Here is Jerry Berg's current status report on the CPRV program:
 
       Our website < http://www.ontheshortwaves.com/cprv.html> is part of www.ontheshortwaves.com. Since we went into the QSL preservation business in 1986 we have solicited some collections, and many others have come in over the transom.  Until recently we accepted most that came our way.  However, it was becoming clear that, because of the amount of material we had amassed, most collections that we were receiving, including even those from some of the best DXers, were duplicative of material that we already had.  This is a standard problem with archival projects--you can't keep accepting everything forever.  To keep adding duplicates doesn't add much historical value, and archival space is precious.  As a result, as our website says (and as I explained in a letter sent to all those who had registered their collections with us), we are no longer accepting collections on a general basis, but we are limiting our intake to collections that have special historical significance !
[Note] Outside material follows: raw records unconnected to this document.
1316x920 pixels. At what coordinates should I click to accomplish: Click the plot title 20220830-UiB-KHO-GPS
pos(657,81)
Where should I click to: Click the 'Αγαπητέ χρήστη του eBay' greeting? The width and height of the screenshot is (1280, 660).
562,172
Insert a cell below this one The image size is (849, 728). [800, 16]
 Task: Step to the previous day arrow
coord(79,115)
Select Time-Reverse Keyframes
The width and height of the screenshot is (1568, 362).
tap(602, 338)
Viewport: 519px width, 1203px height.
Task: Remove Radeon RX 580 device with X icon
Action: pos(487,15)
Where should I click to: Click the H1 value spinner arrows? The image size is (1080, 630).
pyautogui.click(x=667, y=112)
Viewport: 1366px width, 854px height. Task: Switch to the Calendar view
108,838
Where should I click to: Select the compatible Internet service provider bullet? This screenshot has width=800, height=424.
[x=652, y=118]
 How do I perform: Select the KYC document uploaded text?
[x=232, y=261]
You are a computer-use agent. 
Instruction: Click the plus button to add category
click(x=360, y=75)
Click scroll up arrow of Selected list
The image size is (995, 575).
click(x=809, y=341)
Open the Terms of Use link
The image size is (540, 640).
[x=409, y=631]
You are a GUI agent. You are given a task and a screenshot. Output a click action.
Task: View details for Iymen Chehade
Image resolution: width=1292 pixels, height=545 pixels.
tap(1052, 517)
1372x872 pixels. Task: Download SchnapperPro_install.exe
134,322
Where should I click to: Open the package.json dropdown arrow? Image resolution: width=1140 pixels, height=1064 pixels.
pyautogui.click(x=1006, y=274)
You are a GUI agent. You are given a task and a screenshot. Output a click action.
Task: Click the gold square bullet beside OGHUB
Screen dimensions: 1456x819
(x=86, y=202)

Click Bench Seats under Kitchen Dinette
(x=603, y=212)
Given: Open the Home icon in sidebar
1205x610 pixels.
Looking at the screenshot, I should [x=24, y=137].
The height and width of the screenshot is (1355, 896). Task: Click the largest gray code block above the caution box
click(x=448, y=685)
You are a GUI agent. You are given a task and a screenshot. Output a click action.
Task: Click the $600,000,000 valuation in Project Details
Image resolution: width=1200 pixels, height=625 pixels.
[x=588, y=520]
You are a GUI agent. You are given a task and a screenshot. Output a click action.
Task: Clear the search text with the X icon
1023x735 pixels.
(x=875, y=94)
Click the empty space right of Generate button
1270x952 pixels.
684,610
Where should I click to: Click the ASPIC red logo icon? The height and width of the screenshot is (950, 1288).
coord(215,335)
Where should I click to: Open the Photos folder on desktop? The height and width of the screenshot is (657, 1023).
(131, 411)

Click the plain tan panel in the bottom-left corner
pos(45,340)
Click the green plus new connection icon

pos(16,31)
 and are not mainly duplicative of material already in the collection.  Our website invites DXers who feel that they have any such items to contact us.  So our door remains open.
         From the outset our priority has been to get original QSLs (as opposed to copies) "under roof" before they wind up on the curb or in the dumpster.  To us it is a matter of preserving radio history--in many cases QSLs are all that remains of a station.  We have a small number of QSLs posted on our website in the "CPRV QSL Gallery," but this was never meant to be more than an illustration of some of the material we have.  Display has never been our principal goal, in part because CPRV has always been a modest, hobby-based project, and strictly a volunteer effort (with me as the main volunteer).  More importantly, since there was no QSL repository when we started, it was important for us to "catch up" and save as much as we could.  That is basically what we have been doing
         On the other hand, we have always been hopeful that some day more of the collection might be available for general enjoyment and that someone might come along to take that on.  There was no internet when we started.  With today's technology it would certainly be feasible to have more of this material on the web.  It would really have to be a whole separate project, however, a kind of "CPRV 2.0" (an open question is how much effort could be justified for what would probably be a very small audience).  With yours truly having turned 70 last year, it definitely would have to be somebody else's initiative.  But the QSLs are there, and in the hands of the right person something good could surely be developed (and issues like what to display--common/rare, new/old--could be dealt with).  In the end, like most hobby-based projects, it would likely wind up being one person's "labor of love."
 

John Callarman, KA9SPA, Family Genealogist, Retired Newspaper Editor, DX-oyente, Krum TX (AKA Qal R. Mann, Krumudgeon)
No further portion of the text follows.